In a June 30, 2025 joint alert, the NSA, CISA, FBI and DC3 said IRGC-affiliated cyber actors may conduct near-term operations against U.S. targets, including critical-infrastructure organizations and defense industrial base companies with ties to Israeli research or defense firms. The warning said these groups have historically gone after poorly secured networks and internet-connected devices, often taking advantage of unpatched or outdated software and default or common passwords. Officials said Iranian state-sponsored or affiliated actors are likely to increase distributed denial-of-service campaigns and could also turn to ransomware, while aligned hacktivists have stepped up website defacements and leaks of stolen sensitive information.
The timing matters because the attack surface is getting easier to exploit on both sides of the crime market.
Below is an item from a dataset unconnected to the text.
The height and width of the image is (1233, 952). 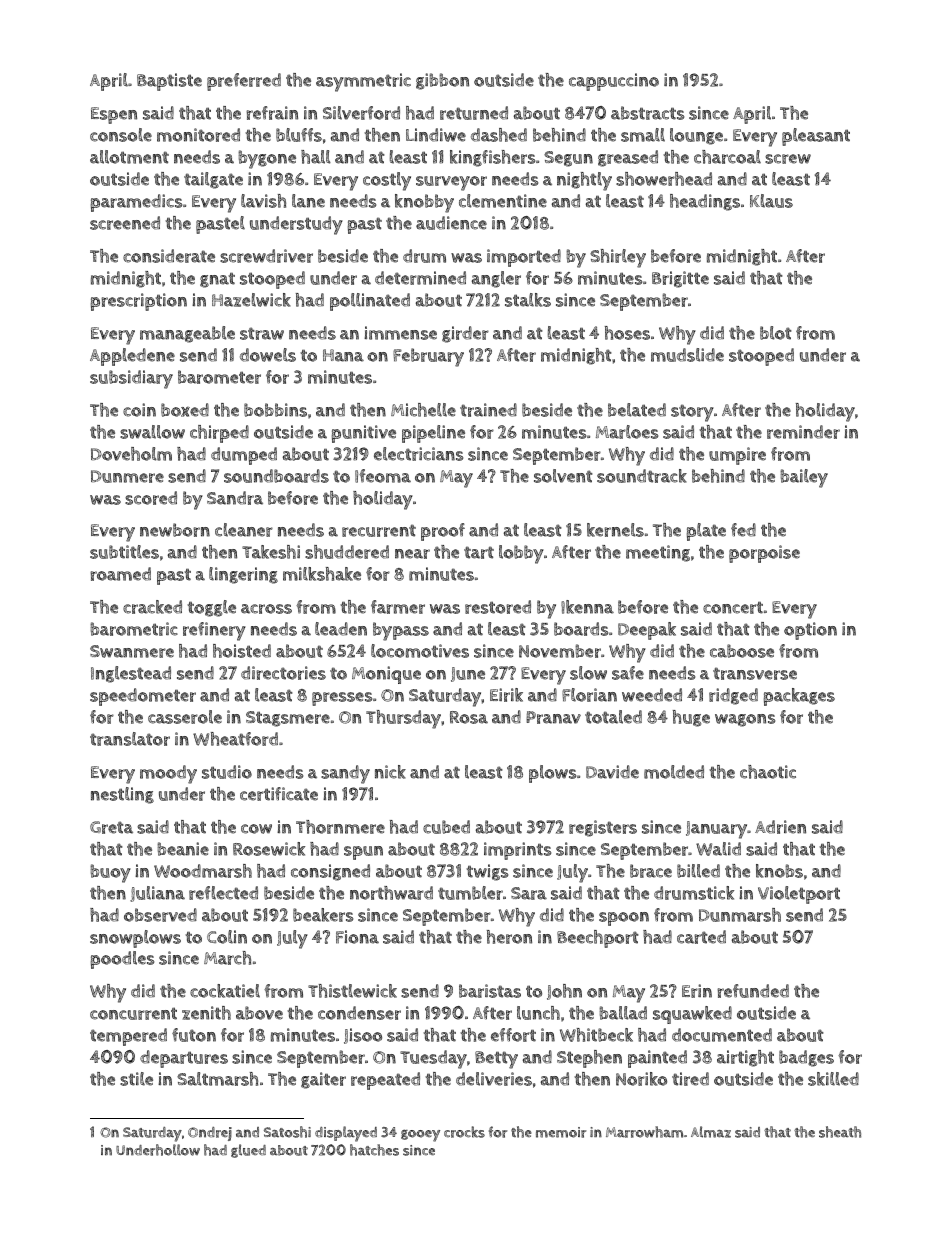 I want to click on Rosewick, so click(x=269, y=849).
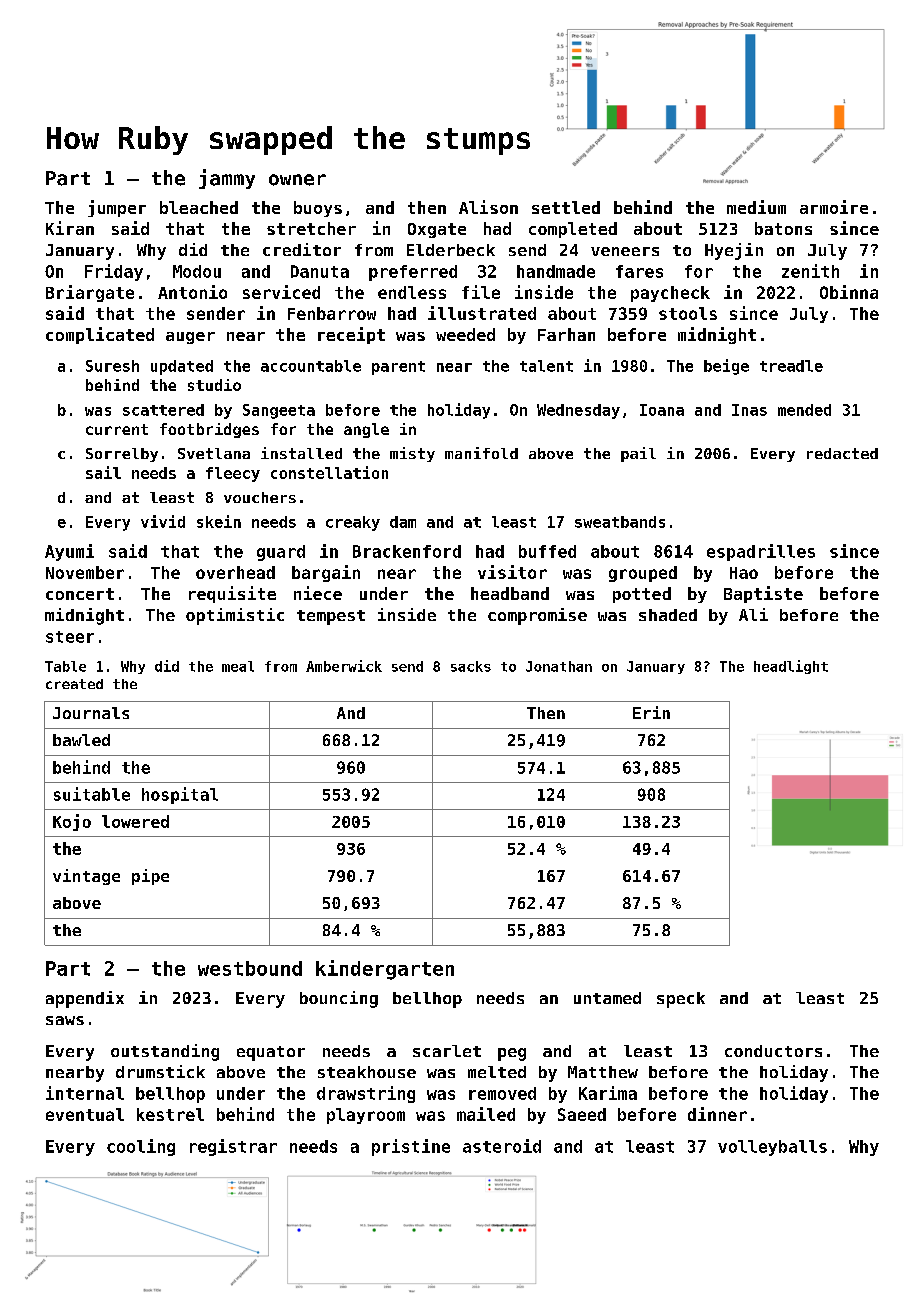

The FBI’s 2025 Internet Crime Report, released April 6, said the Internet Crime Complaint Center received 1,008,597 complaints in 2025, up from 859,532 in 2024, and that cyber-enabled crime drained nearly $21 billion from Americans. People over 60 reported about $7.7 billion in losses, a 37% jump from 2024, and investment fraud accounted for nearly 49% of scam-related losses. Those numbers show how quickly digital crime has moved from nuisance to household and balance-sheet risk.
For the first time in the IC3’s nearly 25-year history, the report included a separate section on artificial intelligence. It logged 22,364 AI-related complaints and nearly $893 million in losses, with scammers using fake social profiles, voice clones, identification documents and believable videos to pressure victims. The mix makes old defenses less reliable: a suspicious email can now be paired with a convincing voice message or synthetic video, turning basic social engineering into a much more persuasive attack.
CISA has continued to publish Iran state-sponsored cyber threat advisories and guidance for organizations deploying and operating AI systems, reflecting a new defensive reality. Businesses now have to secure aging networks against known weaknesses while also vetting the AI tools and synthetic content that can be used to impersonate executives, employees and customers. The result is a broader, more immediate threat landscape, with attackers benefiting from both technical gaps and the speed of machine-generated deception.